[Pixel coordinate grounding data]
# # # # # # #

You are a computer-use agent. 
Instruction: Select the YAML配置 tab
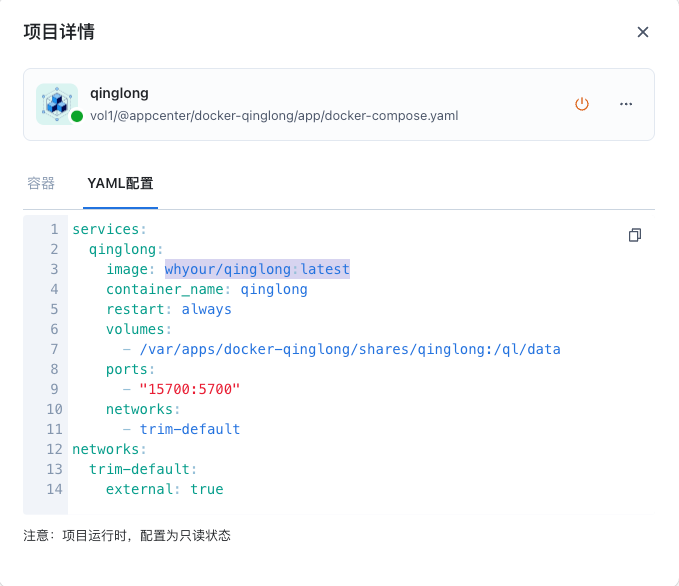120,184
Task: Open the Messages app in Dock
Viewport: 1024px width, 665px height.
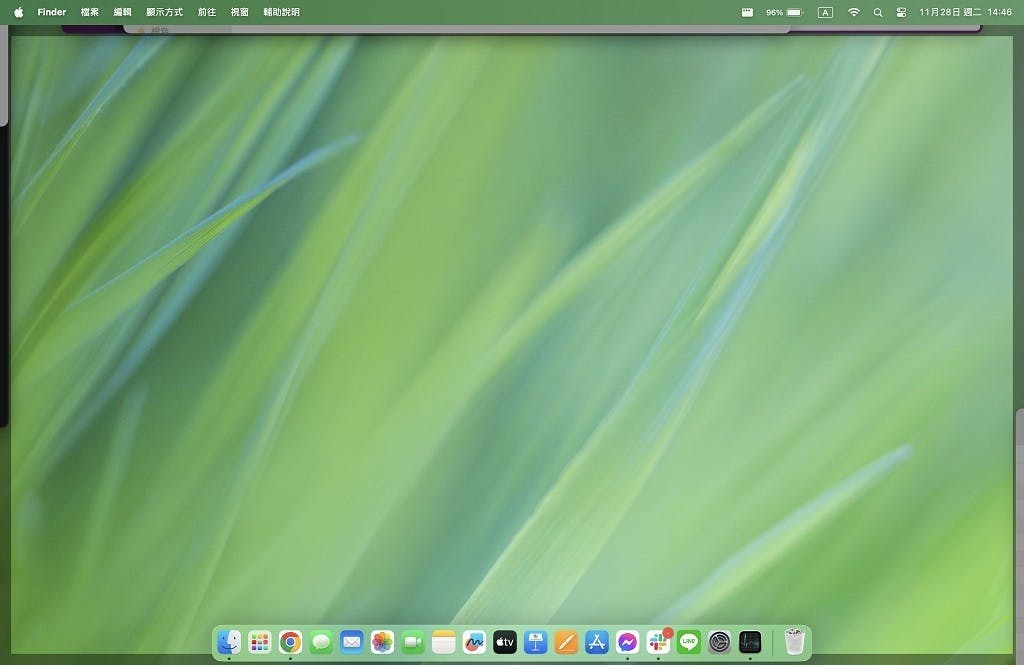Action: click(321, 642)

# # # # # # #

Task ▸
Repeat all the records above exactly, leaving out any pictures.

The completed task ▸
You are a computer-use agent. 
Instruction: Select the YAML配置 tab
120,184
Task: Open the Messages app in Dock
Viewport: 1024px width, 665px height.
Action: click(321, 642)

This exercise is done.